Henry Mietkiewicz in the Toronto Star wrote:

Walk into certain supermarkets and you'll find a slew of bland, no-frills products in austere packages at bargain prices.

As yet, no one has considered promoting movies that way, nor are they likely to.

But if ever a film deserved to be hawked via a poster with the word "Movie" in big, block letters on a stark, white background, it's Bird on a Wire.

Along the bottom, you'd also find the following notice, in smaller bold-face type: "Action-romance. Contains two stars, gunfire, explosions, three chases, one doublecross, 1960s nostalgia, romantic banter, one bedroom scene and one climactic showdown."

Who would have imagined that Goldie Hawn, without a hit for 10 long years since Private Benjamin, would choose director John Badham's noisy, vacuous vehicle for her comeback attempt?
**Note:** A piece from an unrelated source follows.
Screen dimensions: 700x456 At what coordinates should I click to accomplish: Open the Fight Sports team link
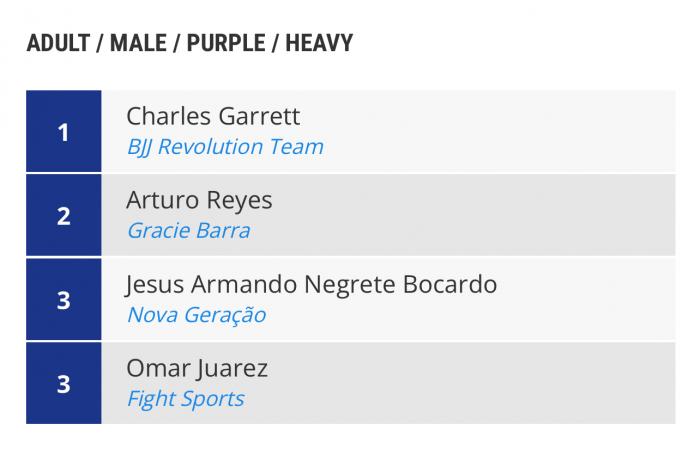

Teaming with Mel Gibson was a sensible move for commercial reasons. Even the difference in their ages - she's 44, he's 34 - doesn't noticeably upset the romantic chemistry.

But after working so hard in the late '70s and early '80s to create the impression that her giggly exterior hid a shrewd mind, Hawn has now accepted a role as little more than a dizzy damsel in distress.

Of 47 reviews that Variety considered in New York, Los Angeles, Chicago and Washington D.C., only one was favorable and 38 were unfavorable. Audiences polled by CinemaScore gave the film an average grade of "B+" on an A+ to F scale.

===Box office===
Bird on a Wire debuted at number 1 at the US box office with an opening weekend gross of $15.3 million and went on to gross over $138.6 million worldwide against a $20 million budget. It is considered a box office success.